▶ YOUR ASSIGNMENT
Using the records that appear below, write out exactly the lines from the one with "This screenshot has width=2241, height=1456." through the one with "You are a computer-use agent. This", keeping both end lines.

▶ Stored data entries
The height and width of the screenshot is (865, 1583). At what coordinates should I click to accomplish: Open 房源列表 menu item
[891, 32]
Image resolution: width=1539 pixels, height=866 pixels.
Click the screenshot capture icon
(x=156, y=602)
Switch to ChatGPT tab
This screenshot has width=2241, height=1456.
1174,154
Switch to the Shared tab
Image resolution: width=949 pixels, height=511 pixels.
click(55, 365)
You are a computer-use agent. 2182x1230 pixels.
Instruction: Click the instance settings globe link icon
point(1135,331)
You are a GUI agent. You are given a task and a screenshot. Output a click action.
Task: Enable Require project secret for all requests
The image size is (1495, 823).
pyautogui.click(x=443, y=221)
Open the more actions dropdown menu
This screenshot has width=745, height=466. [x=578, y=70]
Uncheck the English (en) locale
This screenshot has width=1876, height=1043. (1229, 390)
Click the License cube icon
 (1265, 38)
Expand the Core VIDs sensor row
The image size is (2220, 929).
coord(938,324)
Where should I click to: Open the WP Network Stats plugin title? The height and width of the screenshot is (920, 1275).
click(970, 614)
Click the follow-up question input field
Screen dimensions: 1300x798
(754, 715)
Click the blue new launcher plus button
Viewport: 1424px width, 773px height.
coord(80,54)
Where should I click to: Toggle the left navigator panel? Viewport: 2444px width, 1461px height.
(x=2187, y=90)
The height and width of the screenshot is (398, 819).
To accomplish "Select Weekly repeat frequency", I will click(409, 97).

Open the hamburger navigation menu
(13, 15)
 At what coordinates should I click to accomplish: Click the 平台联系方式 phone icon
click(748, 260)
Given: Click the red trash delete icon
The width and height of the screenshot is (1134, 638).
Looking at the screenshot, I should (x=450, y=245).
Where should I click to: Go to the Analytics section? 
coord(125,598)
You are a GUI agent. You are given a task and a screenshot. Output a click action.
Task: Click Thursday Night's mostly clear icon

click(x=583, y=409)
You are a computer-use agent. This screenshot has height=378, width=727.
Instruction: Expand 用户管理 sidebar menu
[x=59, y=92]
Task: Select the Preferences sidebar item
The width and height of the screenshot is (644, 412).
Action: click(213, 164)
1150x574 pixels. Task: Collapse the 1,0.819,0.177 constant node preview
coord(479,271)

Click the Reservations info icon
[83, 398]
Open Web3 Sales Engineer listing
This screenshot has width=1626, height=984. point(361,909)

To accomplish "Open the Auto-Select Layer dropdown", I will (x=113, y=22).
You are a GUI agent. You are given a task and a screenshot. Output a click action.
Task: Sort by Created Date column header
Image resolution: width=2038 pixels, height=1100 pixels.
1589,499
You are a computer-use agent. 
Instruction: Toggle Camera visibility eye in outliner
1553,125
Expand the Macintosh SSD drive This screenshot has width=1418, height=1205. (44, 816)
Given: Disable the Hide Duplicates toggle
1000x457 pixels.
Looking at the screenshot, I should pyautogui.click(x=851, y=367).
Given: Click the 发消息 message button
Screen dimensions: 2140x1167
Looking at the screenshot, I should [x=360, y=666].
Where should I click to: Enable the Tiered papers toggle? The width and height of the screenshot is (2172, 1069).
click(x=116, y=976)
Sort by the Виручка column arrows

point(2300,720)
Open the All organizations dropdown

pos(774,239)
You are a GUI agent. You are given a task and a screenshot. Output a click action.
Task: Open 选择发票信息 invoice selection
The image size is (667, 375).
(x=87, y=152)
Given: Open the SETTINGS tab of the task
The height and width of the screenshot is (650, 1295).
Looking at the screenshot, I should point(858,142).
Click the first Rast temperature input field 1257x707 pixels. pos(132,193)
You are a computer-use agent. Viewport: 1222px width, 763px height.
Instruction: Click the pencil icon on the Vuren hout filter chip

▶ REPLY TO THE TASK
This screenshot has width=2241, height=1456.
1174,154
Switch to the Shared tab
Image resolution: width=949 pixels, height=511 pixels.
click(55, 365)
You are a computer-use agent. 2182x1230 pixels.
Instruction: Click the instance settings globe link icon
point(1135,331)
You are a GUI agent. You are given a task and a screenshot. Output a click action.
Task: Enable Require project secret for all requests
The image size is (1495, 823).
pyautogui.click(x=443, y=221)
Open the more actions dropdown menu
This screenshot has width=745, height=466. [x=578, y=70]
Uncheck the English (en) locale
This screenshot has width=1876, height=1043. (1229, 390)
Click the License cube icon
 (1265, 38)
Expand the Core VIDs sensor row
The image size is (2220, 929).
coord(938,324)
Where should I click to: Open the WP Network Stats plugin title? The height and width of the screenshot is (920, 1275).
click(970, 614)
Click the follow-up question input field
Screen dimensions: 1300x798
(754, 715)
Click the blue new launcher plus button
Viewport: 1424px width, 773px height.
coord(80,54)
Where should I click to: Toggle the left navigator panel? Viewport: 2444px width, 1461px height.
(x=2187, y=90)
The height and width of the screenshot is (398, 819).
To accomplish "Select Weekly repeat frequency", I will click(409, 97).

Open the hamburger navigation menu
(13, 15)
 At what coordinates should I click to accomplish: Click the 平台联系方式 phone icon
click(748, 260)
Given: Click the red trash delete icon
The width and height of the screenshot is (1134, 638).
Looking at the screenshot, I should (x=450, y=245).
Where should I click to: Go to the Analytics section? 
coord(125,598)
You are a GUI agent. You are given a task and a screenshot. Output a click action.
Task: Click Thursday Night's mostly clear icon

click(x=583, y=409)
You are a computer-use agent. This screenshot has height=378, width=727.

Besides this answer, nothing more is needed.